Taiwan authorities are investigating possible insider trading linked to the planned $3.8 billion merger of MediaTek Inc. (2454) and MStar Semiconductor Inc. (3697), companies that produce 70 percent of the chips used in TVs.
Both companies gave documents to authorities yesterday, they said in separate stock exchange statements. The investigations relate to the actions of individuals and not to the companies' operations, the Hsinchu-based chip designers said separately.
Taipei Deputy Chief Prosecutor Huang Mou-hsin said in an interview late yesterday that investigators searched the offices and homes of five suspects, including employees of MStar and another company he wouldn't name. Prosecutors were expected to finish interviewing five suspects and two witnesses yesterday.

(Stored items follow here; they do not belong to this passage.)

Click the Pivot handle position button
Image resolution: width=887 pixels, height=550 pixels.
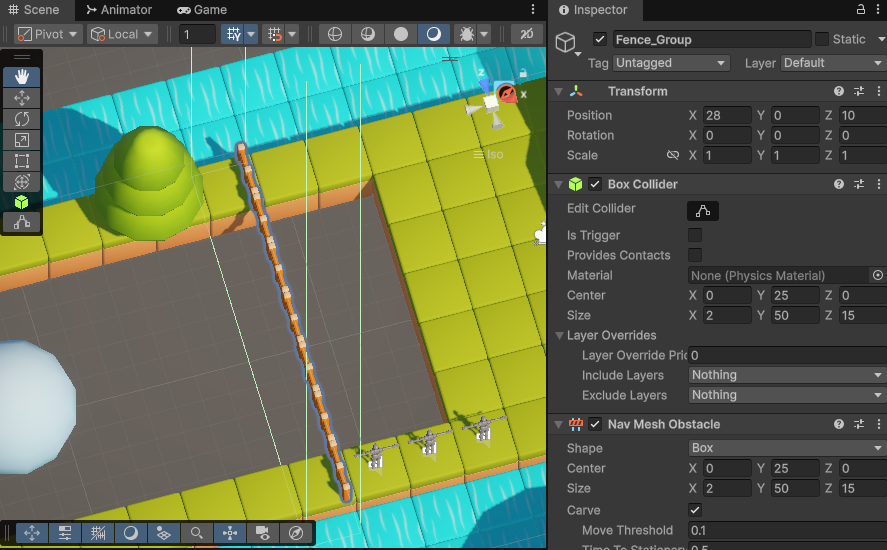[41, 34]
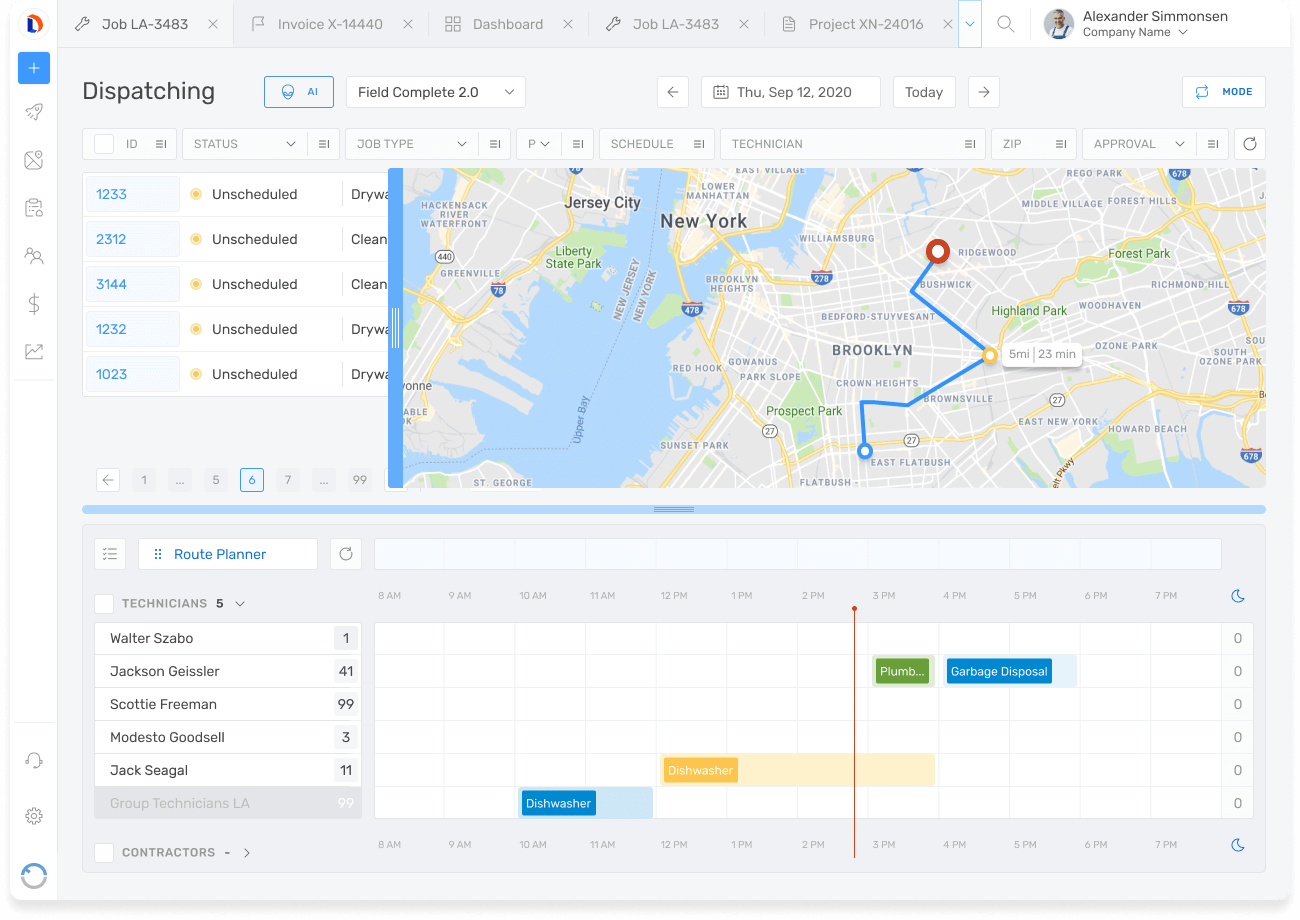Open the analytics chart icon in sidebar
1300x920 pixels.
(34, 351)
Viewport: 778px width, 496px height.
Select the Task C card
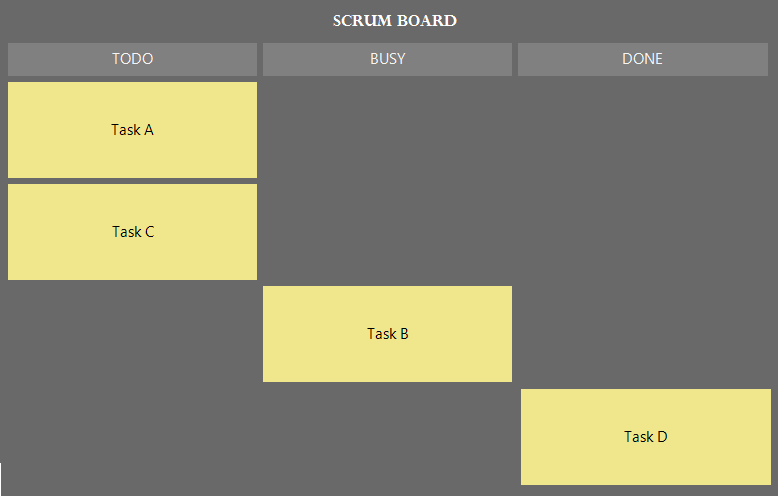point(132,232)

Shares of both chipmakers have surged more than 30 percent since MediaTek announced the agreement June 22, compared with a 13 percent increase in the Taiwan Stock Exchange index. The deal would be the fifth-largest semiconductor acquisition globally in the past decade and would end competition between the companies as they face stagnating global demand for televisions.
Shares of both companies were unchanged today in early Taipei trading.
Rising CostBoth companies' shares climbed 1.1 percent in Taipei trading on June 22 before the merger was announced. When asked, Huang declined to give a timeframe for when the suspicious trading occurred.
MStar turned over shareholder information and trading records to authorities, the company said. MediaTek provided materials to investigators looking into the planned deal, the company said in an exchange statement.
MStar shareholders would get 0.794 of a new MediaTek share plus NT$1 ($0.03) in cash for each stock held, a 20 percent premium to the closing price on the day of the announcement, the companies said at the time.
MediaTek Chief Financial Officer David Ku said last month regulatory delays have raised the price of the deal, without quantifying the cost. China's antitrust regulator remains the final hurdle after Taiwan and South Korea authorities gave their approval.
Insider trading is punishable by as many as 10 years in prison under Taiwan law. In separate cases, executives of Inventec Appliances Corp. and AU Optronics Corp. (2409) were acquitted of insider trading charges.